Well, local people probably care about economic development and don’t give a rat’s ass about astronomy. So the question becomes, who’s going to compensate for the loss of economic development? (By local I don’t mean strictly local, in case of counter arguments along the line that there are no/very few local people to begin with.)
Disclosure: I’m a former physicist and I have personally operated an optical telescope with a 15’ dome, as well as a 60’ radio telescope, which probably puts me among 0.01% of world’s population. So I do know a thing or two and care about astronomy.
This is in the middle of the desert at high altitude. There are basically no local people who aren't associated with the telescopes.

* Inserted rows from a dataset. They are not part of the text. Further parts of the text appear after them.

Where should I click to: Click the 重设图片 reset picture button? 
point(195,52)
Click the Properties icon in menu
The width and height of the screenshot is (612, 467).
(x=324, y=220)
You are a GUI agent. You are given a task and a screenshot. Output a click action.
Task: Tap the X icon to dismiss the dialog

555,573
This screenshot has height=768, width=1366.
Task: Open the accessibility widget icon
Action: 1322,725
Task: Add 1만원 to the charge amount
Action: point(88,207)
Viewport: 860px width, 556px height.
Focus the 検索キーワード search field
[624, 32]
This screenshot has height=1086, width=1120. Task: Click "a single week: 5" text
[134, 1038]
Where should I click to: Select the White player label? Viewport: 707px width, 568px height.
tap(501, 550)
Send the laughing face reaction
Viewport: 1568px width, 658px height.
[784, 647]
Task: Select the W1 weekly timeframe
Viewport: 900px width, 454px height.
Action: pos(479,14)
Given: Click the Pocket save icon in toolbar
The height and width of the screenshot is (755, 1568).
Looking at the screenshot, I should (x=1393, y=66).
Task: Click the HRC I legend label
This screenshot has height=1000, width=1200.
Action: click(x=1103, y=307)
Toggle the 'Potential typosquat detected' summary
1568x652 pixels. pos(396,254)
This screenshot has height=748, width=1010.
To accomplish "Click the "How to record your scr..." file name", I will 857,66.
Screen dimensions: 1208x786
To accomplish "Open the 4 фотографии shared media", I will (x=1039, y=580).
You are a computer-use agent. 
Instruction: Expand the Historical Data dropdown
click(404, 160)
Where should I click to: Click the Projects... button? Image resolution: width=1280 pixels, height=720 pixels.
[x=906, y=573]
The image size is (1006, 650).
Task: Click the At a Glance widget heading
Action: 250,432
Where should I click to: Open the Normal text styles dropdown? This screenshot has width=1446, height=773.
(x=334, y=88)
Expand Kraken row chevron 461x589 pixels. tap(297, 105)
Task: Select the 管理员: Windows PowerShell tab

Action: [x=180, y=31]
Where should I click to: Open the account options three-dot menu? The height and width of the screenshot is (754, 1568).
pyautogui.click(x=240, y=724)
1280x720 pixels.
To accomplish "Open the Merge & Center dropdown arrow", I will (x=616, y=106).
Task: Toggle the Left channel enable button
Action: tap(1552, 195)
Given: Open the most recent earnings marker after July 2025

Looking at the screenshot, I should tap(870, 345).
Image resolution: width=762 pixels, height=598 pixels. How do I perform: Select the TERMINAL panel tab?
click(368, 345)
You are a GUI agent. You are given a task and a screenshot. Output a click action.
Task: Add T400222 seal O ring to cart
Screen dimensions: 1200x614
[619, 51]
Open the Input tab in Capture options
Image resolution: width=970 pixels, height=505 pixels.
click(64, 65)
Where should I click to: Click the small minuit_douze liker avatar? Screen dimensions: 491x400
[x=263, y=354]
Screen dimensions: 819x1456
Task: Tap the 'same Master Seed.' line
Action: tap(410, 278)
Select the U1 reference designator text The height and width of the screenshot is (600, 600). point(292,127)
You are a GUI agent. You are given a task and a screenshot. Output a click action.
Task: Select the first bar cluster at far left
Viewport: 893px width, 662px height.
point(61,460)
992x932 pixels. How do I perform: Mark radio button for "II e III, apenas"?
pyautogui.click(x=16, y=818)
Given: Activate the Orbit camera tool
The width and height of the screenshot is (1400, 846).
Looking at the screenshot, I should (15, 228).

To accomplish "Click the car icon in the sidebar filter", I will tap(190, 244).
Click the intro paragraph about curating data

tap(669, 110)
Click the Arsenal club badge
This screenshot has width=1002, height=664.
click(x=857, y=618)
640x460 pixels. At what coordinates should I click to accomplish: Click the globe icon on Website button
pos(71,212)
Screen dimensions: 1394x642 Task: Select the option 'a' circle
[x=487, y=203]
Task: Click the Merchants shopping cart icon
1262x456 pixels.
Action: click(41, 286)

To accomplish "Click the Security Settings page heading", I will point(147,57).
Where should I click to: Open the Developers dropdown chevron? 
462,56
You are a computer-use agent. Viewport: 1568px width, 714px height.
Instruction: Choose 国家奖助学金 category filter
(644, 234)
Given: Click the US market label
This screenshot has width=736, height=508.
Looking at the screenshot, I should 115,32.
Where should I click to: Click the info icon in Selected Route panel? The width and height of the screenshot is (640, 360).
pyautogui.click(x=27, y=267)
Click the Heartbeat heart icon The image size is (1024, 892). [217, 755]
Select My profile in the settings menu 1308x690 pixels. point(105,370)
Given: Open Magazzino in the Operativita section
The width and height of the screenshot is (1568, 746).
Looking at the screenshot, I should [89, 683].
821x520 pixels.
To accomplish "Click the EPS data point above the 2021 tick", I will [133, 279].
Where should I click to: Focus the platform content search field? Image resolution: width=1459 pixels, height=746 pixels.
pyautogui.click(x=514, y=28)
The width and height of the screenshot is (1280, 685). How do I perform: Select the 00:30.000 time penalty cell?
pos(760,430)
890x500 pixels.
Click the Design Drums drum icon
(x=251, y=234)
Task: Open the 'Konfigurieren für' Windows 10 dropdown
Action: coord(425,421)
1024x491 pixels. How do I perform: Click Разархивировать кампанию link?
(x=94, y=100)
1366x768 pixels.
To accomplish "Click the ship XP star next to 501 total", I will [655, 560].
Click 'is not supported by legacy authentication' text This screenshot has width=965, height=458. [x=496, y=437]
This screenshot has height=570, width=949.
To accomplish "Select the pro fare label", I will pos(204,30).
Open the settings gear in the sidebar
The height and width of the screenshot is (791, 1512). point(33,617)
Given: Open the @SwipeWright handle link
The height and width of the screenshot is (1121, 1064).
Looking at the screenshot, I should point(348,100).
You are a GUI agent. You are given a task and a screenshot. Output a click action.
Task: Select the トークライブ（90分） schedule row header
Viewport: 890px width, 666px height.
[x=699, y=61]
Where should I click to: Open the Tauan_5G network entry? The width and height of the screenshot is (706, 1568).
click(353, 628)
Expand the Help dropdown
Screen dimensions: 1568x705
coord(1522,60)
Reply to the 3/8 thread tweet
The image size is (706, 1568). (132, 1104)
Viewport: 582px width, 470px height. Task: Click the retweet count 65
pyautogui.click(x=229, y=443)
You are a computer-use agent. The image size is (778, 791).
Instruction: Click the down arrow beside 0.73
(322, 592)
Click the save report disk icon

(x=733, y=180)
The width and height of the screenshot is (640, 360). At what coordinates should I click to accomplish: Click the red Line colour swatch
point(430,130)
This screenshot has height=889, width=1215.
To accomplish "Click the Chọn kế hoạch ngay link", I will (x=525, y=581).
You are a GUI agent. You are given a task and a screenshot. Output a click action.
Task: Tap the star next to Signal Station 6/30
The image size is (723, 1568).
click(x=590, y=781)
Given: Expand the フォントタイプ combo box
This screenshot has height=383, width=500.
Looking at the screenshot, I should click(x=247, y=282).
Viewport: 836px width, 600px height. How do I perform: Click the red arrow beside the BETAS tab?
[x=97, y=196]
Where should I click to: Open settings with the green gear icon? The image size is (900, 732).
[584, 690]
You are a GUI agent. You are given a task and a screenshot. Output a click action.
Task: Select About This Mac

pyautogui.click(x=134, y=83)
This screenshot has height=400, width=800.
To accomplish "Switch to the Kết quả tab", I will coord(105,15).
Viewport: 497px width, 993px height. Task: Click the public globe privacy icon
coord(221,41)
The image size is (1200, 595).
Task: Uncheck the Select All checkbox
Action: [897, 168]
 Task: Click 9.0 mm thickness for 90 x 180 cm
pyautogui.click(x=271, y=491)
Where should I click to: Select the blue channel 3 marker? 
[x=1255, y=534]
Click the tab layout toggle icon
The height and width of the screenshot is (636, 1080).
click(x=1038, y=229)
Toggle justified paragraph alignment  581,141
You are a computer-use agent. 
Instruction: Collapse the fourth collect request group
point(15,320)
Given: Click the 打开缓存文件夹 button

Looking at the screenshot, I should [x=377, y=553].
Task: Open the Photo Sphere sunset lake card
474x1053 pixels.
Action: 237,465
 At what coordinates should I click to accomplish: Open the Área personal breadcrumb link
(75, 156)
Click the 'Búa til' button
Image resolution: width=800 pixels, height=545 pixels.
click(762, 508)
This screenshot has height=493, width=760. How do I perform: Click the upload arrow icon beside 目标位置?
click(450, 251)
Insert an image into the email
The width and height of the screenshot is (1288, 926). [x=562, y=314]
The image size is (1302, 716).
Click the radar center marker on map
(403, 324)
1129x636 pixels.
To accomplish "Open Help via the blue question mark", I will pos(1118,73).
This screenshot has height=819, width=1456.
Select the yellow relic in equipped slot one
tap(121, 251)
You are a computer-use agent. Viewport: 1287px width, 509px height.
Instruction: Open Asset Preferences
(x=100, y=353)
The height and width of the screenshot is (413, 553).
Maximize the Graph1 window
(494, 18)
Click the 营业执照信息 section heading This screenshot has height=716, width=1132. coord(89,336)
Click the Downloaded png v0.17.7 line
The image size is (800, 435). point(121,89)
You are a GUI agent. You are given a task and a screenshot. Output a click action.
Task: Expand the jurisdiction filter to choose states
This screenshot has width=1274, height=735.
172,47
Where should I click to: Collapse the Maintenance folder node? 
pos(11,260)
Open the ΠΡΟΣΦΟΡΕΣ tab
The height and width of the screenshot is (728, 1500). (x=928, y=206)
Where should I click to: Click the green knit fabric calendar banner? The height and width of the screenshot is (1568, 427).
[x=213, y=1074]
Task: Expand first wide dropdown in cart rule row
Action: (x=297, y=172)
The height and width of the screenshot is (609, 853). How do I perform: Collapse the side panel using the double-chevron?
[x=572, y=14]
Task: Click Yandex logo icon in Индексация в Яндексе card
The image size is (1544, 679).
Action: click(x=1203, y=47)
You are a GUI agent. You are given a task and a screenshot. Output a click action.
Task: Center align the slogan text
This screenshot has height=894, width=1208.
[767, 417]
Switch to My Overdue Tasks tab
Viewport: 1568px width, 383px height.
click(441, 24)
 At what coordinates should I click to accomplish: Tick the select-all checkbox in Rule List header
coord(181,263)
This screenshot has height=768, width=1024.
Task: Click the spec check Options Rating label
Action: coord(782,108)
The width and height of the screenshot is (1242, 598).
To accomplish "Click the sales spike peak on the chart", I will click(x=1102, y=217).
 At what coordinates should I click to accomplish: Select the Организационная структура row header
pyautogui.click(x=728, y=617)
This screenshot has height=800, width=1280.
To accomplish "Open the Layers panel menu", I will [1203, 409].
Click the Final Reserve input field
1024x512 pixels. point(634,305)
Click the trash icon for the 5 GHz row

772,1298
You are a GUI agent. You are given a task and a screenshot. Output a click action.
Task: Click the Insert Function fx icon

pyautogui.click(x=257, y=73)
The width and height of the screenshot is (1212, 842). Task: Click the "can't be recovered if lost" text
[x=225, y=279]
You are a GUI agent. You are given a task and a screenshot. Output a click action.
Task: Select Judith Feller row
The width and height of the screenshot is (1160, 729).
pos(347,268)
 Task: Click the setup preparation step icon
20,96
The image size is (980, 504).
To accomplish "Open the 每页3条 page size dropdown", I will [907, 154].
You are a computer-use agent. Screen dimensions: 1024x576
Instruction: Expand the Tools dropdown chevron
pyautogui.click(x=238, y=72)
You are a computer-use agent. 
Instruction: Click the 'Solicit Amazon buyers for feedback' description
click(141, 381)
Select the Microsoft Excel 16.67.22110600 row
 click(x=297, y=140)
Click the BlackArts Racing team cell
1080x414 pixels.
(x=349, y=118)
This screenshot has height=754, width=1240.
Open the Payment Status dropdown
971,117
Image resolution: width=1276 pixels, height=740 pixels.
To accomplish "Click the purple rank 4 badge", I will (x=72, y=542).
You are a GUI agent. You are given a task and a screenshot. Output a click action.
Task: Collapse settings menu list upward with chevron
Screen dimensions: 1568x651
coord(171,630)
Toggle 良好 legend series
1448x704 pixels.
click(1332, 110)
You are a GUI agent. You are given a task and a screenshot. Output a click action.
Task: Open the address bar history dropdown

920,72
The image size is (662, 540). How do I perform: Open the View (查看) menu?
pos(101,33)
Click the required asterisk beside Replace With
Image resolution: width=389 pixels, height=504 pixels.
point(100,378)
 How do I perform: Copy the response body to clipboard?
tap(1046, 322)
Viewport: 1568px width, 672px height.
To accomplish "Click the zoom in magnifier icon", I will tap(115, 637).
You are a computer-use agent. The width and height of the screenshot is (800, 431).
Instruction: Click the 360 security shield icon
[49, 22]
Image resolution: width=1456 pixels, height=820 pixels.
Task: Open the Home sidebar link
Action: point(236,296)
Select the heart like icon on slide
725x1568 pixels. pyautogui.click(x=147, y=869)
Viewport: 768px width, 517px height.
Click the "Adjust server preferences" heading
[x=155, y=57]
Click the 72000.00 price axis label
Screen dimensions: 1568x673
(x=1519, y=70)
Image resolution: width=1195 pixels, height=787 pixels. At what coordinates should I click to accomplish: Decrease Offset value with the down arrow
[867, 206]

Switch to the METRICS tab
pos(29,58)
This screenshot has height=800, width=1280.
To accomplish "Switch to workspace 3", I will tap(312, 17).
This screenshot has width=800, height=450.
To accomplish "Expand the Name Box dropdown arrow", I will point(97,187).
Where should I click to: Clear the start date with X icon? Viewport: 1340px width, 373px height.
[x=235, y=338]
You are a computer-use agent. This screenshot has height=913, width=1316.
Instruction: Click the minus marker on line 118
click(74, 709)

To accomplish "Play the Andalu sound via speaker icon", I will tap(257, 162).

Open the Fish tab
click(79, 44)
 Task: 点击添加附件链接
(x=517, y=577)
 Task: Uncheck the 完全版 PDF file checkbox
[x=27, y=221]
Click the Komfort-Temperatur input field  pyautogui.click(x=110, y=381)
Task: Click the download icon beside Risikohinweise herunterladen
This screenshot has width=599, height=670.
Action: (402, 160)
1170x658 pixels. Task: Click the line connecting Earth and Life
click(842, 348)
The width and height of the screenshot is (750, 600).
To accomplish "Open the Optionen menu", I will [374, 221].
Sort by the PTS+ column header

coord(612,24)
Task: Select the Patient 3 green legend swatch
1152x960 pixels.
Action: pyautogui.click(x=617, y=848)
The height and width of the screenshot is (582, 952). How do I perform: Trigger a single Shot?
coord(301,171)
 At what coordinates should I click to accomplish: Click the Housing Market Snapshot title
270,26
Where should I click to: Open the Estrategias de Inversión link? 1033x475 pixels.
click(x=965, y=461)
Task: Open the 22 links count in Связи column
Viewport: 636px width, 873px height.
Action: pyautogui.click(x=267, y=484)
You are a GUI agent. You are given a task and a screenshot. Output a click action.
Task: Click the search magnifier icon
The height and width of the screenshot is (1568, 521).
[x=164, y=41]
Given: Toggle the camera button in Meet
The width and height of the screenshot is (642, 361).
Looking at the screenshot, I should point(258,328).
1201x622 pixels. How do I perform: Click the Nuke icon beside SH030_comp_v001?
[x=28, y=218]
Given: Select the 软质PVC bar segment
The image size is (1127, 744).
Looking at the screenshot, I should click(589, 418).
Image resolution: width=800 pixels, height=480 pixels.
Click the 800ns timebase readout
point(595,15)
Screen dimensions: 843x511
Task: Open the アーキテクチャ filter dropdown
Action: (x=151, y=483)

https://maps.app.goo.gl/cWgWx1RKjEUjavPn8
Whether the facility is built there or 50 km away, it's going to have to draw people from more than a few km away. The entire Taltal district only has about 11,000 people.
At Las Campanas, most of the staff from the cooks to the techs and a number of the researchers were all local. I found quite a bit of interest in the country as a whole as it's a source of national pride being the best location for astronomy.
Allowing this to proceed will affect _all_ future astronomy projects in Chile. No one is going to splash out on a shiny, new 100m optical telescope (OWL) if anyone can come along and park a city's worth of light just down the road.
My understanding is ESO uses local labour where possible (e.g on building the ELT, maintenance, catering, transport), so it's not like it's one guy in a shed, there are jobs and economic benefits. That's why this seems so confusing to me, I can't see why you can't have both?
Do you mean that the economical output of astronomy and this industrial project is comparable?
If most of the local people are going to move to that location, they could also move to a different location which is a bit further away from where it's planned now.
So that would be Mauna Kea. I don't believe there is any industry being built near there.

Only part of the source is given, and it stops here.